> [Exercise prompt]:
Your answer must be an exact copy of the lines below, from the first through the one with "The image size is (602, 463).", with no pictures.

[[ Records open ]]

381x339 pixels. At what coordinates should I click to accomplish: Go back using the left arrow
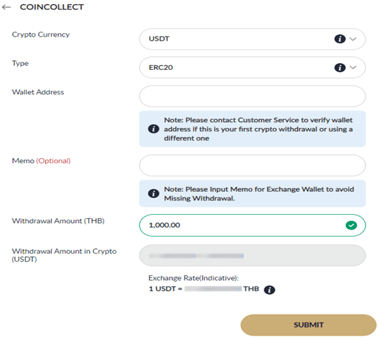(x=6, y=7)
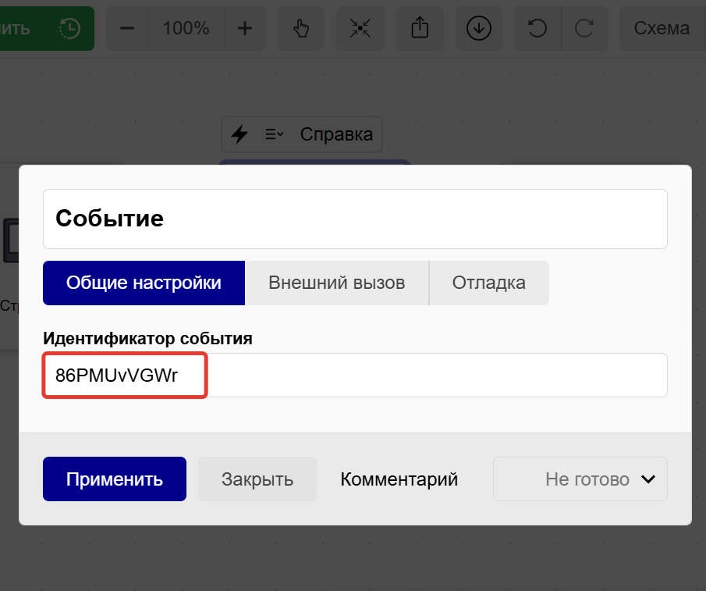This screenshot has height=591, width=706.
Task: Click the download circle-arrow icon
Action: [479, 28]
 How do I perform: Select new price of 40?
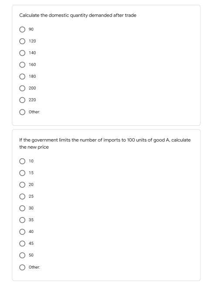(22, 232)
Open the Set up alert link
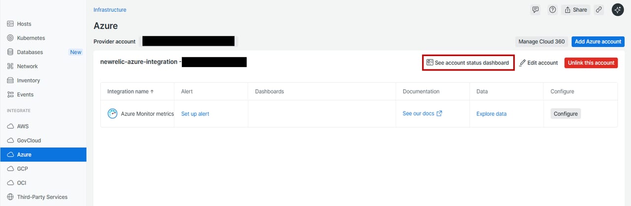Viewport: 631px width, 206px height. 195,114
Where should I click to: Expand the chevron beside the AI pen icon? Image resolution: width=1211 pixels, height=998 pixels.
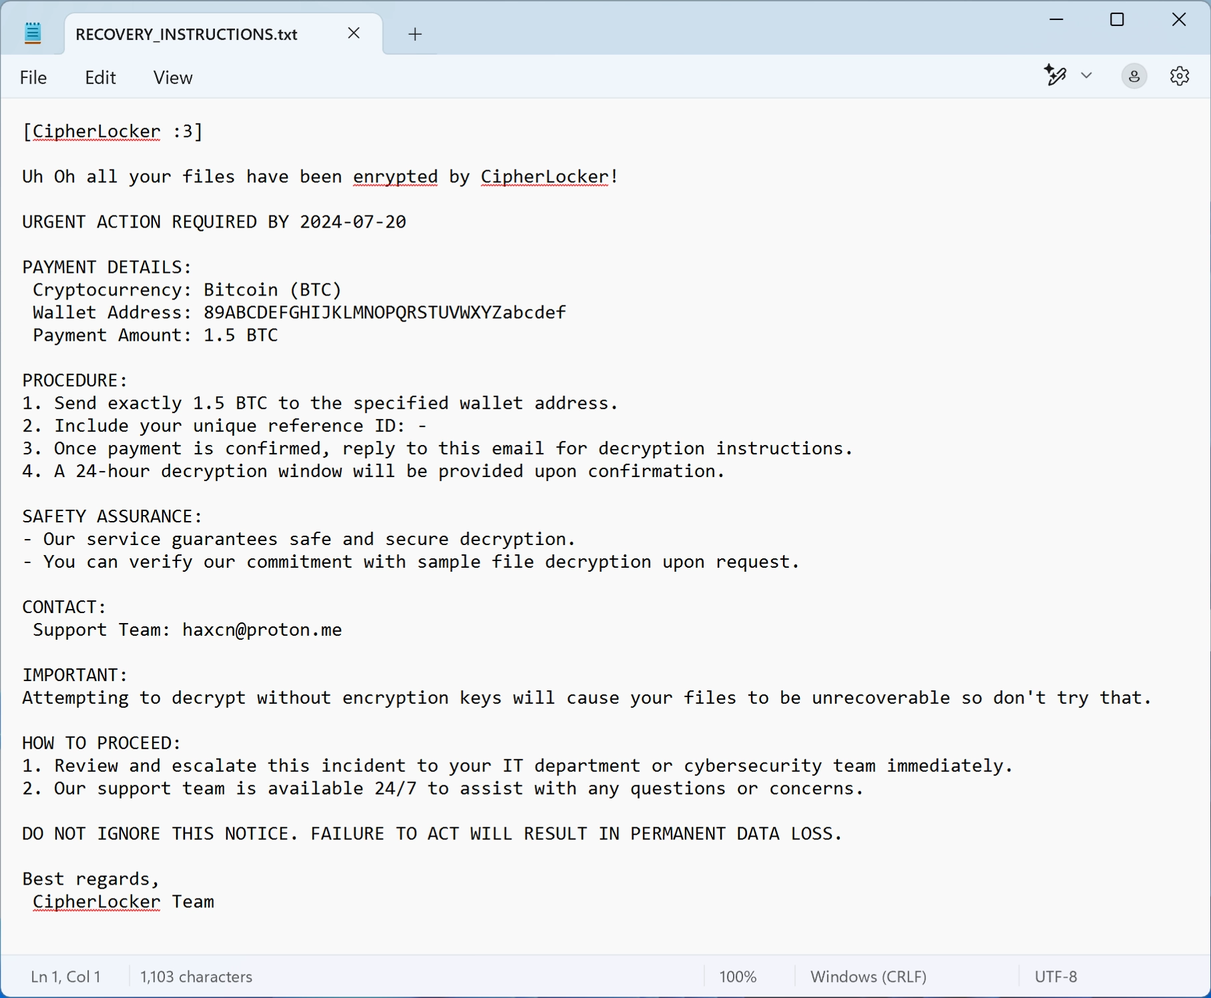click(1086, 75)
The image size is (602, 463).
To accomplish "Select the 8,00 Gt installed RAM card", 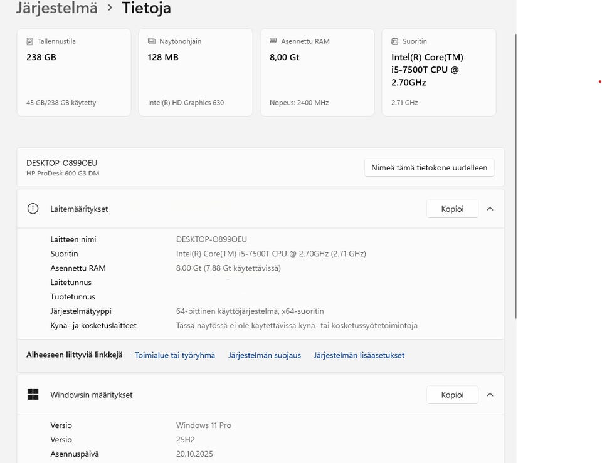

[[ Records closed ]]

> [Expected answer]:
381x339 pixels. At what coordinates should I click to accomplish: Go back using the left arrow
(x=6, y=7)
This screenshot has height=591, width=706.
Task: Click the download circle-arrow icon
Action: [479, 28]
 How do I perform: Select new price of 40?
(22, 232)
Open the Set up alert link
Viewport: 631px width, 206px height. 195,114
Where should I click to: Expand the chevron beside the AI pen icon? Image resolution: width=1211 pixels, height=998 pixels.
click(1086, 75)
The image size is (602, 463).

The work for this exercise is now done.